I have written a lot this month about my childhood, stories from my years in West Point, New York; Savannah, Georgia; Schofield Barracks, Hawaii; and Leavenworth, Kansas. Today, on the last day of the month, I look back to see how far I've traveled. I am surprised at how much I remember, how many details I can still feel if I stop, close my eyes on today, and open them to two decades ago when I was a happy-go-lucky, child-of-married-parents kid.
My childhood definitely came to a screeching halt the day--the moment--when my mother took me to lunch to tell me that she and my dad were divorcing. But I wasn't ready for adulthood. I was 17. Even though that day, Martin Luther King's Day in 1994, was on the homestretch of my senior year in high school, I wasn't ready to grow up. I fled high school, my parents, and all that I knew to spend four years at Seattle University, a small, supportive school where I found my niche in student government and academics. Still, I was uneasy about my relationship with my parents, both of whom remarried just two years after the divorce, after my sophomore year. (When people asked me what I was doing that summer, I joked: "Become an alcoholic." It was a tasteless joke, but I knew how tempting it was to numb the anger and hurt and jealousy with something easy and cheap like alcohol.)
After college I spent 6 months volunteering in Calcutta, India, and traveling around India. The flight alone was significant: a long, international trip from my home, a smugly developed country, to one of the poorest areas of a still-developing country. It was the beginning of the separation between my kid self and my adult self, and it was where I began to emotionally heal from my parents' divorce. Being around people with so little made me realize how much I had. My richness, not just financially, smacked me in the face.
After I got home from India and thoroughly showered off the grime of Calcutta and diseases to which I had been exposed, being careful to keep in me the joys and sorrows experienced, I had a number of odd jobs as I applied to the Peace Corps. It was around this time that I began to think of myself as a real adult. Of course, irony is involved...I was living off and on with my mother and her husband at the time! But repairing that important relationship was of great solace to me and helped me ground myself before launching off once again.
I went to lunch with my dad (clearly, my family discusses important things while eating lunch) while out in Washington State, teaching campers how to ride horses at an electricity-free camp in Stenwood. He sat across from me. My dad, my hero, my big supporter and cheerleader. My dad, an Army general, self-proclaimed president of the ogre club (consisting of guys with daughters who wanted to keep them safe from Everything).
"I'm going to the Peace Corps, Dad," I said. He stopped chewing. When I said I wanted to go to Africa, he had to put his fork down.*
It was at this very moment that I started walking across the bridge to my own adulthood. It was at this moment that I stopped asking him (and everyone else) what he thought about every little move I was going to make. It was at this moment that I took into my own hands life's big decisions, including the ubiquitous "what's next?" question when you're a career-less young adult.
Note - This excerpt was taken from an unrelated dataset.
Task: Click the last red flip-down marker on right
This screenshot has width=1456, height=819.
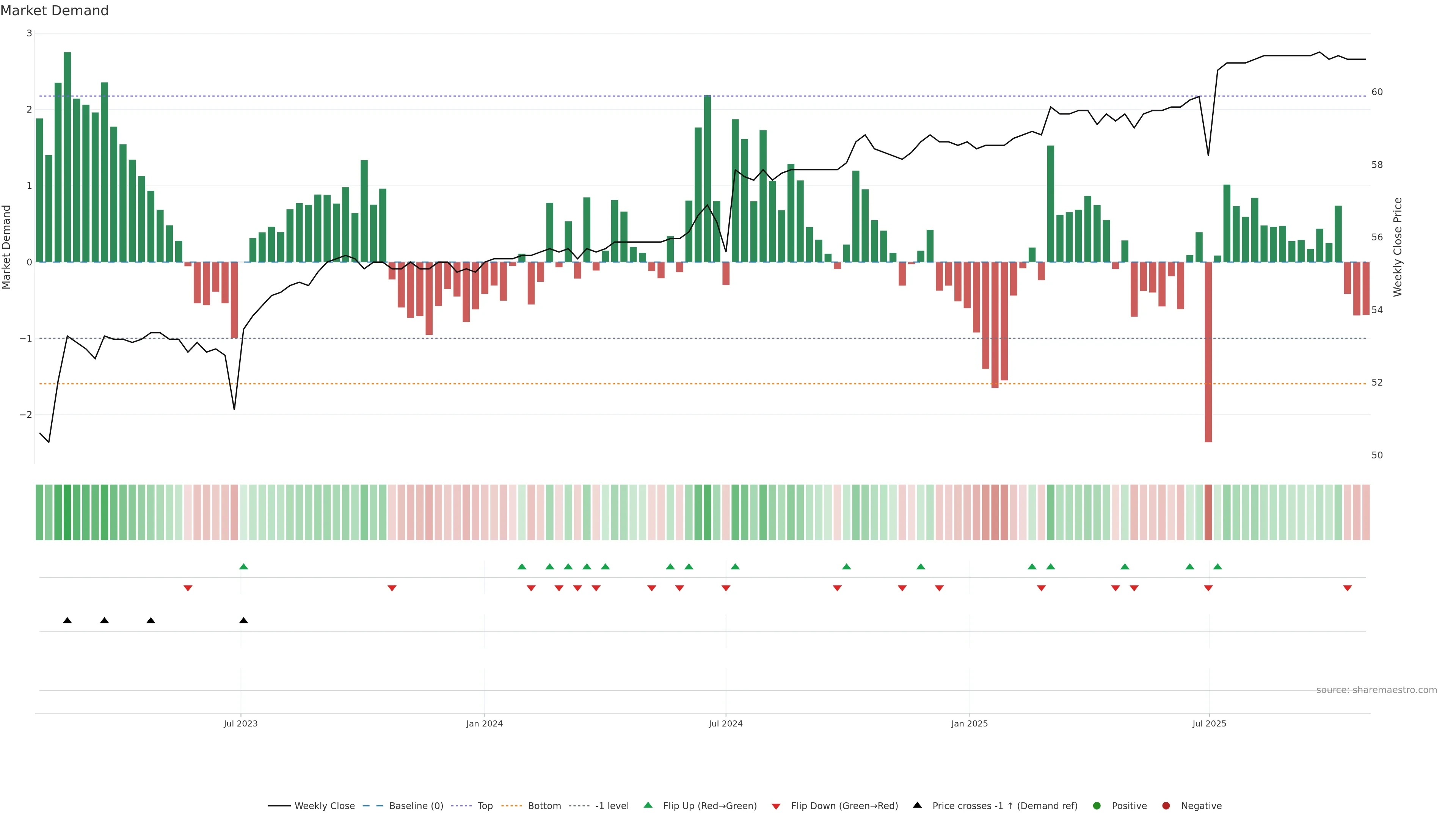Action: coord(1348,588)
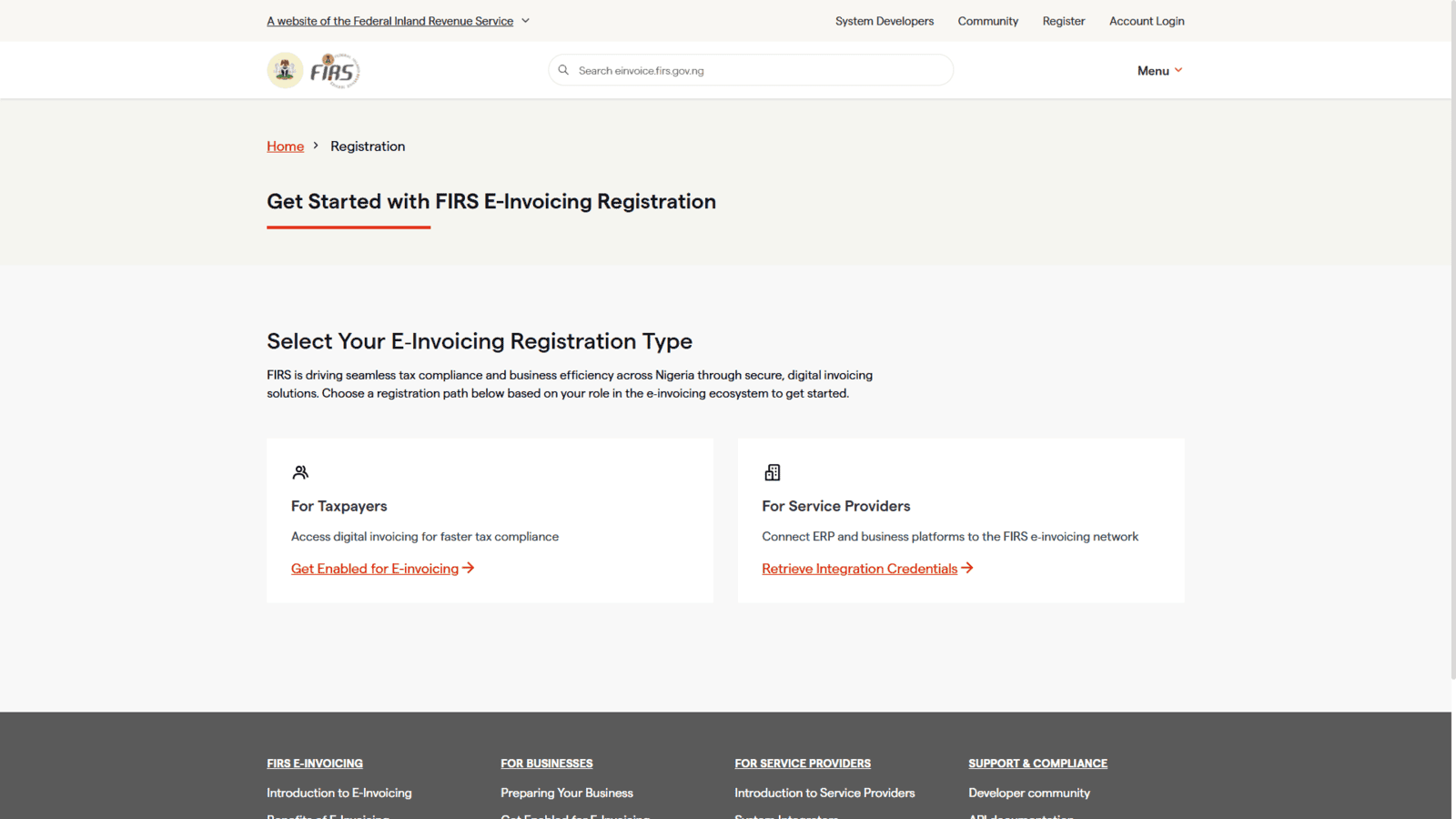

On the last day of the month, the last day of our challenge, I'm so grateful for this March and the lessons I learned walking through my own childhood. But I know that there is still plenty of steps to take if I take the time to go back and walk over that bridge to adulthood again, appreciating again the challenges and joys, the times I tripped and the times I soared.
* He recovered quickly. He was able to finish his lunch. I've been lucky to have such great parents, even though they are divorced. My dad was worried about me going to Africa (I actually ended up going to much-safer Thailand, which was not yet full of protests like it is today, where he went for work and I served as his translator...how cool is that?!) He has always signed his letters to me, wherever I am, "I'm proud of you, Kate. Of the person you are, and the person you are becoming."